Some units were recycled; one had a king-sized bathroom similar to what was in the old dorms. Several apartments featured the original pine floors.
"Some of these walls are the old, original plaster walls and they've been repaired," Shinberg noted.
Shinberg and partner Justin Alfond qualified for the Efficiency Maine program, which helped pay for electrical and heating systems.
The real estate market hasn't changed much in the time that the partners conceived of, and undertook, the renovations, Shinberg said.
"We conceived it a year and a half ago and it really wasn't that different. We tried to have fairly affordable (apartments). Many of the units are in the $800 to $900 range and they include heat and hot water and they're nice, big one-bedrooms," he said.
The rooms are varied.
"Out of 56 apartments, there's probably 40 different types, they're all over the place," Shinberg said.
Ben Cookman, a foreman who oversaw interior renovations, said, "To really appreciate it, you have to have seen it since we started. It was pretty rough.
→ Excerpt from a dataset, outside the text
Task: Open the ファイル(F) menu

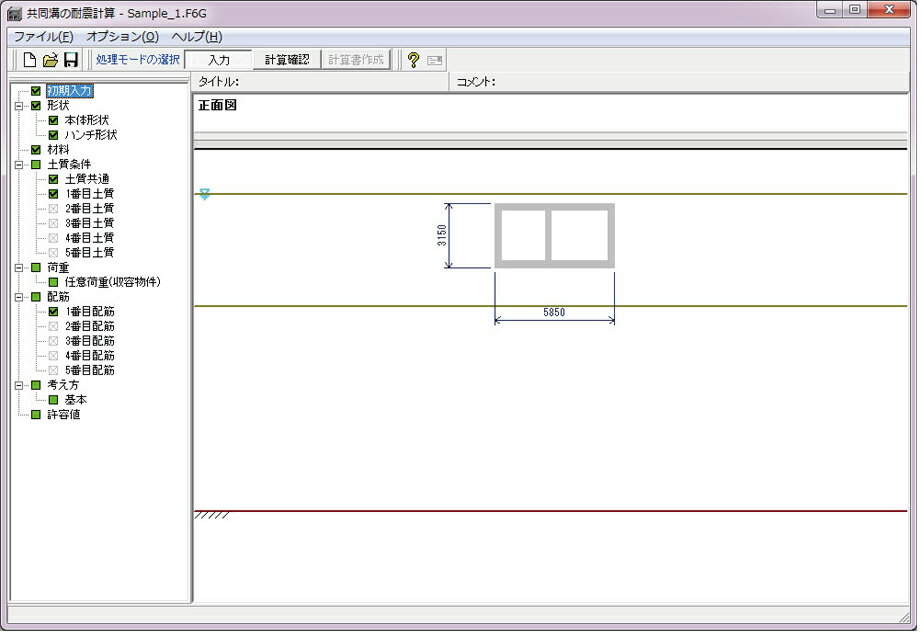Action: (43, 36)
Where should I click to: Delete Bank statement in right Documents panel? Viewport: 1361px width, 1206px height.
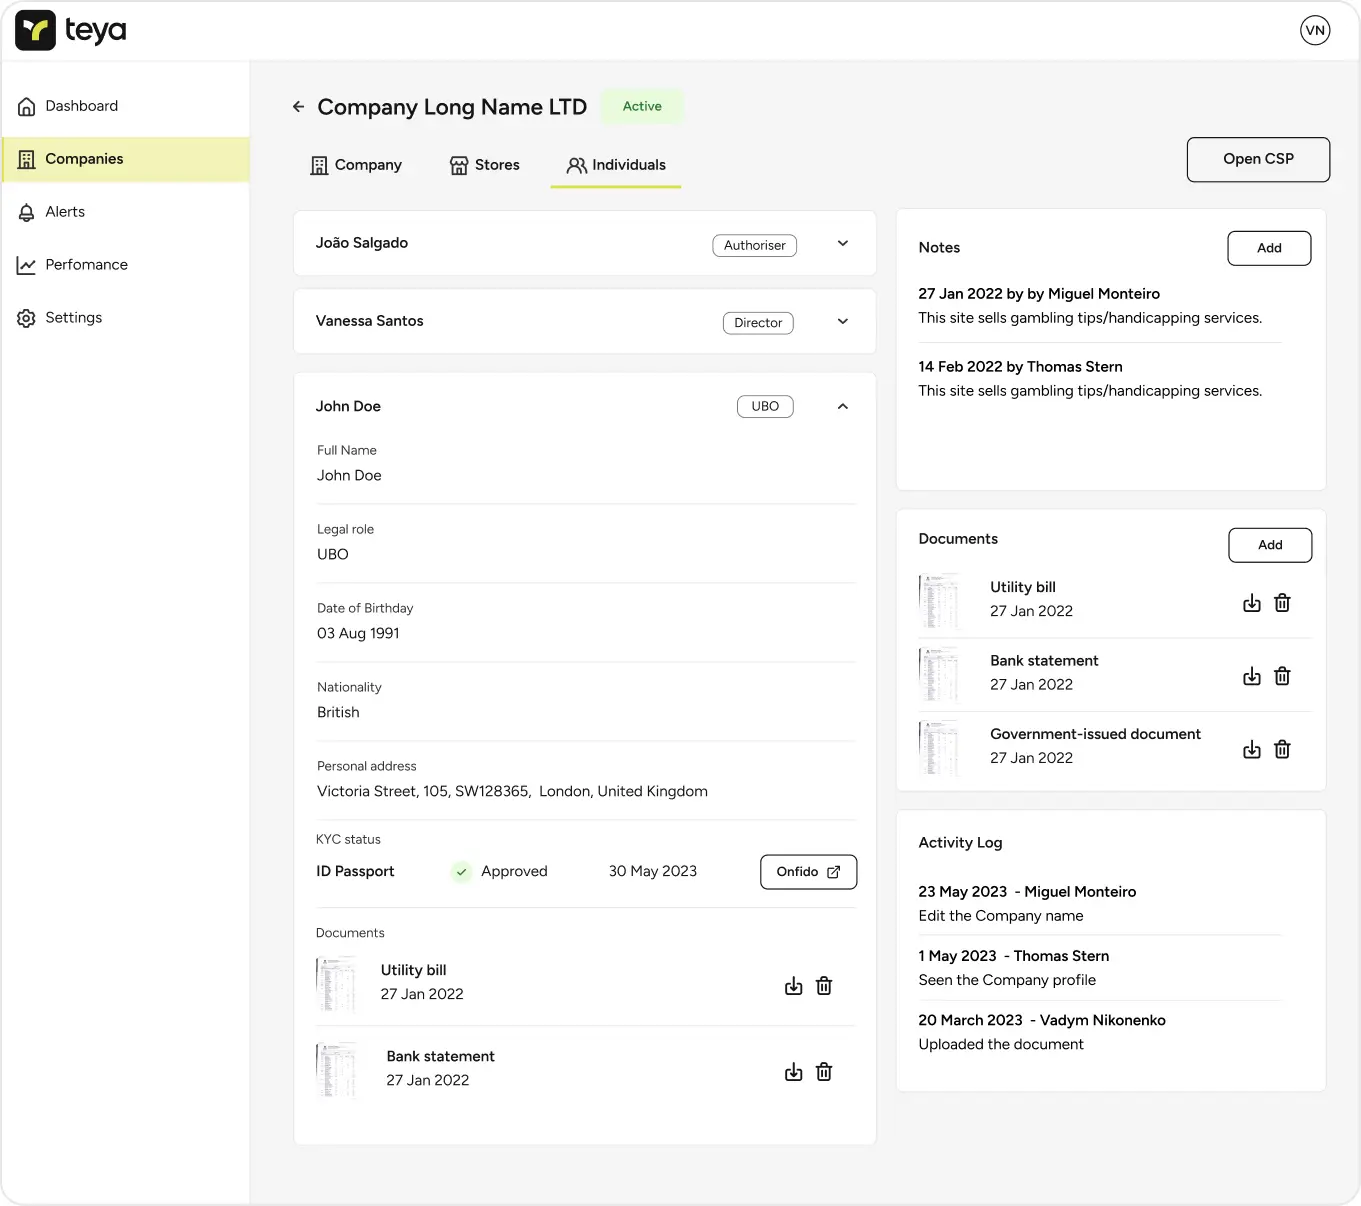point(1282,677)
It looked like there had been a bunch of college kids here for 20 years."
Shinberg agreed that the renovations made some dramatic improvements.
"We had four bunkbeds here, two there, some were two-bedroom, three-bedroom, we turned them all into one-bedrooms and efficiencies," he said.
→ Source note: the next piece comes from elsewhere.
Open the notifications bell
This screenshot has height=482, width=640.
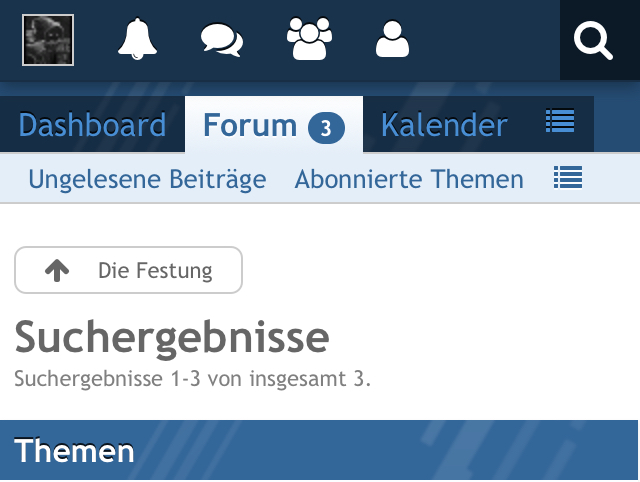(x=137, y=40)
"We really didn't start renovations until July and here we are, Feb. 1 we're going to be open," he said, sounding amazed at the rapid progress.
"This is one of the more complex projects I've done in this area," Shinberg said. "This is an old building, it has challenges, fortunately the city worked well with us."
Noting the original building's classic look, he said the renovations added "all new life safety systems, completely sprinkled, all new electrical."
Stylistically, the facade should impress when fully exposed, he said.
"It pays homage to the old look, and it has a modern flair to it with the zinc-coated copper on the bays, and we've had a lot of positive comments from neighbors who like the exterior," Shinberg said.
The entranceway will lead not only to the apartments but also to three large retail spaces. Local Sprouts Cooperative has leased one of three retail spaces and plans to open this spring, tentatively May or June, Shinberg said.
About 80 contractors have been on site, working nights and weekends to prepare for the opening. A formal grand opening is planned on Feb. 22.
In back, crews dismantled three buildings, built on stilts, an adjunct to the old University of Southern Maine housing complex, known as Portland Hall. The A Wing, B Wing and Yankee Clipper Wing — including an old Best Western motel — could not be salvaged economically, Shinberg explained. The developers invested in excess of $4 million in the purchase and renovations, Shinberg has estimated.
Shinberg said he is pleased with the response not only to the Congress Street apartments but also to a condominium development on 135 Sheridan St. on Munjoy Hill.
"We have had five closings in the last couple of months up there," he said.
But the Congress Street project has consumed him for the past year, and he admitted to looking forward to a break.
"I'm looking for a little rest right now, take a month or so and kind of kick back," he said.